▶ _WORK ITEM_
Check every line in the listing below for "agent". Copy the ones where it occurs.

*** RECORDS FOR THE EXERCISE Section Begins ***

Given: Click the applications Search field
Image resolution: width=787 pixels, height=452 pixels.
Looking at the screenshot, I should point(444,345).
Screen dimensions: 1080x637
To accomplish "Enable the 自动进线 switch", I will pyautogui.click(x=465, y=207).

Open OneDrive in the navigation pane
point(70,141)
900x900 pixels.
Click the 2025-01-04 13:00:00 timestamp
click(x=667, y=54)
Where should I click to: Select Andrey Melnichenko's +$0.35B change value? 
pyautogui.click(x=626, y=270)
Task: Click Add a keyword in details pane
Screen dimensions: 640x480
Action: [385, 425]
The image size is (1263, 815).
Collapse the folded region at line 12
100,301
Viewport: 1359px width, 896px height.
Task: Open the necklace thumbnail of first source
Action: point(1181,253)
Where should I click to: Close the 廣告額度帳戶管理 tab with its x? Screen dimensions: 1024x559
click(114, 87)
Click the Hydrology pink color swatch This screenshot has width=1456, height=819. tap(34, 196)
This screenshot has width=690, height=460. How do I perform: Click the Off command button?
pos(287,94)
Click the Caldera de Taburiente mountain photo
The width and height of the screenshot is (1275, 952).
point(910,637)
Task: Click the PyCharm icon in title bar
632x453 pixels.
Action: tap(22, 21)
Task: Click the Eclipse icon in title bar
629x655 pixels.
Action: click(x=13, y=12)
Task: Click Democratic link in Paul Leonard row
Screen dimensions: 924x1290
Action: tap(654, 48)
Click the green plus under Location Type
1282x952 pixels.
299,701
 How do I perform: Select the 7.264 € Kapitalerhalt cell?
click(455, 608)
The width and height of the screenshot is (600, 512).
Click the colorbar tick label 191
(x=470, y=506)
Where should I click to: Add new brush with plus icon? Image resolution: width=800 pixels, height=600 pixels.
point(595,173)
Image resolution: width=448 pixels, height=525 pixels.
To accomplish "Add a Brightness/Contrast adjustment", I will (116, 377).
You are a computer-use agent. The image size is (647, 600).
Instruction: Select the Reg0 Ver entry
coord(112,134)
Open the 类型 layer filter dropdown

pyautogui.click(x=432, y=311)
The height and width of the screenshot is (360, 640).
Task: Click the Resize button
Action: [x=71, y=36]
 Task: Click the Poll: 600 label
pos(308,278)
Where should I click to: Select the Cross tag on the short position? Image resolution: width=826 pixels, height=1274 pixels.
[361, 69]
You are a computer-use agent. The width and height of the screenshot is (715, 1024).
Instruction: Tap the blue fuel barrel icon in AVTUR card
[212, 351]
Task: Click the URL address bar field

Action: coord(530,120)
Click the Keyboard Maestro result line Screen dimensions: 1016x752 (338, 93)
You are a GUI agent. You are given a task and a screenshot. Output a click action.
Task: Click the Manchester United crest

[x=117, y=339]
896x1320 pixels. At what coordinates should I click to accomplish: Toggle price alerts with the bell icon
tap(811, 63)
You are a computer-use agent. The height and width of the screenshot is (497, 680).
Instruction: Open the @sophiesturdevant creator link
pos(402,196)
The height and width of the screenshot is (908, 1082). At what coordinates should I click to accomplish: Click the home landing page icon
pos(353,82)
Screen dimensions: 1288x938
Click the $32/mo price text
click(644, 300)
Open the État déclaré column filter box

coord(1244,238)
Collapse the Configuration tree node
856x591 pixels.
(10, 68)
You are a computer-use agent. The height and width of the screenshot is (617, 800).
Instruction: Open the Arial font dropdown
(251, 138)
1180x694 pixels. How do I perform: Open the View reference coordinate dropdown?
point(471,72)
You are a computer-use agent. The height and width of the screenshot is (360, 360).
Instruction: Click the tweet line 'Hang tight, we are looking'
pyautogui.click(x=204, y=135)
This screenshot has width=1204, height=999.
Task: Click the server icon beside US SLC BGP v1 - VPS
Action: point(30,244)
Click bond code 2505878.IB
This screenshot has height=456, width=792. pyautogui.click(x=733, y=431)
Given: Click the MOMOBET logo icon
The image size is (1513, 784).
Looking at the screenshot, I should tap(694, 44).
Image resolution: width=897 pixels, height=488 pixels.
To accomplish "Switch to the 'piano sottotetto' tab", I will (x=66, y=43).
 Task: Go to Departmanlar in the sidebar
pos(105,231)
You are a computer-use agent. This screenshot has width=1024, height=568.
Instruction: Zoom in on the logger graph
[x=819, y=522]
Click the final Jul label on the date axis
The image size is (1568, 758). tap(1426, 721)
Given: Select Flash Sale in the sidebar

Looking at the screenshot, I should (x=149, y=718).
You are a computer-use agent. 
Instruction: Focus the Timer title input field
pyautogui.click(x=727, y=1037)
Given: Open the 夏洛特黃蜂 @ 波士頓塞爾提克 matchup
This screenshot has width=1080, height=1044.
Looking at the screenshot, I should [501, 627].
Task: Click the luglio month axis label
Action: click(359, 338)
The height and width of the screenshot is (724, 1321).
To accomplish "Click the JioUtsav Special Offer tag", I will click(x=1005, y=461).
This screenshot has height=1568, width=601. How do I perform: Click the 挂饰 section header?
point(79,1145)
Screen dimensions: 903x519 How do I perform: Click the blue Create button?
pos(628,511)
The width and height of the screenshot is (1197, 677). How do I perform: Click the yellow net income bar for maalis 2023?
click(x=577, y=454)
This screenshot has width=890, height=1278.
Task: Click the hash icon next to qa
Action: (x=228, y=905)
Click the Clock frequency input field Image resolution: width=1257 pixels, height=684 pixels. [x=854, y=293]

*** RECORDS FOR THE EXERCISE Section Ends ***

▶ _PROBLEM SOLUTION_
You are a computer-use agent. The image size is (647, 600).
You are a computer-use agent. The width and height of the screenshot is (715, 1024).
You are a GUI agent. You are given a task and a screenshot. Output a click action.
You are a computer-use agent. The height and width of the screenshot is (497, 680).
You are a computer-use agent. The height and width of the screenshot is (617, 800).
You are a computer-use agent. The height and width of the screenshot is (360, 360).
You are a computer-use agent. This screenshot has width=1024, height=568.
You are a computer-use agent. 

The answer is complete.